Dopamini optimize etmenin araçları:
- Sabahın ilk yarısında direkt güneş ışığı almak.
- Kafein.
- Soğuk maruziyeti.
- B vitaminleri.
- Kadife fasulye (Macuna Pruriens)
- Tirozin açısından zengin gıdalar: Kırmızı et, parmesan peyniri, balık, tavuk, hindi.
- L-tirozin.
2. Adrenalin
Dopaminden üretilen adrenalin nöromodüleri bedendeki enerji üretimini tetiklemek için salgılanıyor. Bizi ayakta tutan, hareket ettiren, içimizi heyecanla dolduran ama kimi zamanda düşüncelerimizi susturamamamıza neden olan unsur yüksek adrenalinden kaynaklanıyor. Düşük adrenalinse bitkinlik, yorgunluk, uyku ve ataleti yaratıyor. Adrenalinin bir diğer görevi de bağışıklık sistemini uyanık tutmak oluyor.

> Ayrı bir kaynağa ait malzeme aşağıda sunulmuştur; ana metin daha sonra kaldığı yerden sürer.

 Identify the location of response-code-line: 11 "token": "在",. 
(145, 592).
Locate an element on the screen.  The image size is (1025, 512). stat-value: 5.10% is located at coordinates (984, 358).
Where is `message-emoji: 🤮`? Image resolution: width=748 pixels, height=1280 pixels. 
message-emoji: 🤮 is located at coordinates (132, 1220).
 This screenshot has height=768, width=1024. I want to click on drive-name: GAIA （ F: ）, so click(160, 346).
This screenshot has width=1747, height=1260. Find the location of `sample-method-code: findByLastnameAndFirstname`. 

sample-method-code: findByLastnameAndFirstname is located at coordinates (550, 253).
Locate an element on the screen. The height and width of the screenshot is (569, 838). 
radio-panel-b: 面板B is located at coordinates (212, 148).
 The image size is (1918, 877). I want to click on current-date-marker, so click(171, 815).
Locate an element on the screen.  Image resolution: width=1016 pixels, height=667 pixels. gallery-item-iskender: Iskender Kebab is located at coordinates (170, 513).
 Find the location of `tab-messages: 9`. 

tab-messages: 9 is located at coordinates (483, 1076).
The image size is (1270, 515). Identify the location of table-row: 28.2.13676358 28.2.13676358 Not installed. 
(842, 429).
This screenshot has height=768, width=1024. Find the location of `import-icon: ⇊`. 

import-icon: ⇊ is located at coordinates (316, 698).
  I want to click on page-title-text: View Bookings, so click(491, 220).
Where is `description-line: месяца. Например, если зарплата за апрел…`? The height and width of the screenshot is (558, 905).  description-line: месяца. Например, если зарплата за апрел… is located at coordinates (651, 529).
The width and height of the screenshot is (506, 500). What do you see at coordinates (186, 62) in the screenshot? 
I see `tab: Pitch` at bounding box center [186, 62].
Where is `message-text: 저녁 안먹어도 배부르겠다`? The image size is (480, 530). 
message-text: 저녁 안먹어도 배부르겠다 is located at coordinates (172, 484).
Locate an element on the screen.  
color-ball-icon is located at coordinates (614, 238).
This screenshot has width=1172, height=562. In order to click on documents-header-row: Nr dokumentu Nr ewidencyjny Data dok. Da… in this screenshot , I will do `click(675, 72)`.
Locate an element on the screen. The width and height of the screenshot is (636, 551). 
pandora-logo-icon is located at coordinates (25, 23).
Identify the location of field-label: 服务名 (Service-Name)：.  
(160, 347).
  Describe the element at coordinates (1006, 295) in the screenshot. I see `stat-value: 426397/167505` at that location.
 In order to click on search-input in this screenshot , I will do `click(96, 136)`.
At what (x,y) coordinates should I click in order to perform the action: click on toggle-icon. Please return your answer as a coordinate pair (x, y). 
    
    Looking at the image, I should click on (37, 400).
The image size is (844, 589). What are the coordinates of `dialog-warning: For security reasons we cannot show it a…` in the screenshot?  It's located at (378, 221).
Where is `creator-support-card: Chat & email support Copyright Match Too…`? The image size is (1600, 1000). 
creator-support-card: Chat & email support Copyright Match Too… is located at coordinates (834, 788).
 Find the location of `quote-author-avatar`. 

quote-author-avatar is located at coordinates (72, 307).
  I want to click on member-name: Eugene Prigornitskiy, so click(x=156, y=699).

Adrenalini optimize etmenin araçları:
- Kalp ritmini yükselten her tür egzersiz.
- Nefes pratiği; özellikle Wim Hof tekniği olarak bilinen döngüsel derin nefes alıp verme.
- Kafein.
3. Serotonin
Ne zaman kendimizi mutlu, huzurlu, rahat, gevşemiş ve tatminlik içinde hissedersek arka planda serotonin salgılanıyor. Normalden yüksek salgılanan serotonin iştah, libido ve motivasyon eksikliğine sebep olurken düşük salgılanan serotonin öfkeye, üzüntüye, hırsa ve dolayısıyla aşırı strese yol açabiliyor. Bu nedenle depresyon gibi zihinsel sağlık sorunlarında tedavinin büyük bir kısmı düşük serotonini yükseltmeye ayrılıyor.
Serotonini optimize etmenin araçları:
- Fiziksel temas.
- Şükretmek.
- Triptofan açısından zengin gıdalar: İnek sütü, hindi, yulaf, peynir, çikolata, kuru yemiş, tohumlar.
- 5-HTP.
- Myoinositol.
4. Asetilkolin
Sakinlik anlarında beynin yeniden şekillenmesi yani nöroplastisitede önemli rol oynayan ve odaklanmayı arttıran asetilkolin oldukça güçlü bir nöromodülatör olarak diğerlerinden farklılaşıyor. Huberman’a göre yeni bilgiler öğrenirken asetilkolini stratejik olarak yükseltmek konsantrasyonun ve verimliliğinin de artmasını sağlıyor.
Asetilkolini optimize etmenin araçları:
- Kolin açısından zengin gıdalar: Yumurta, tavuk göğsü, somon, havuç, nohut, mercimek, kinoa, mantar, brokoli, karnabahar.
- Nikotin açısından zengin gıdalar: Patlıcan, karnabahar, domates, biber, patates.
- Alfa-GPC.
- Özellikle çalışırken görüş alanını odaklanılan işe doğru olacak şekilde daraltmak.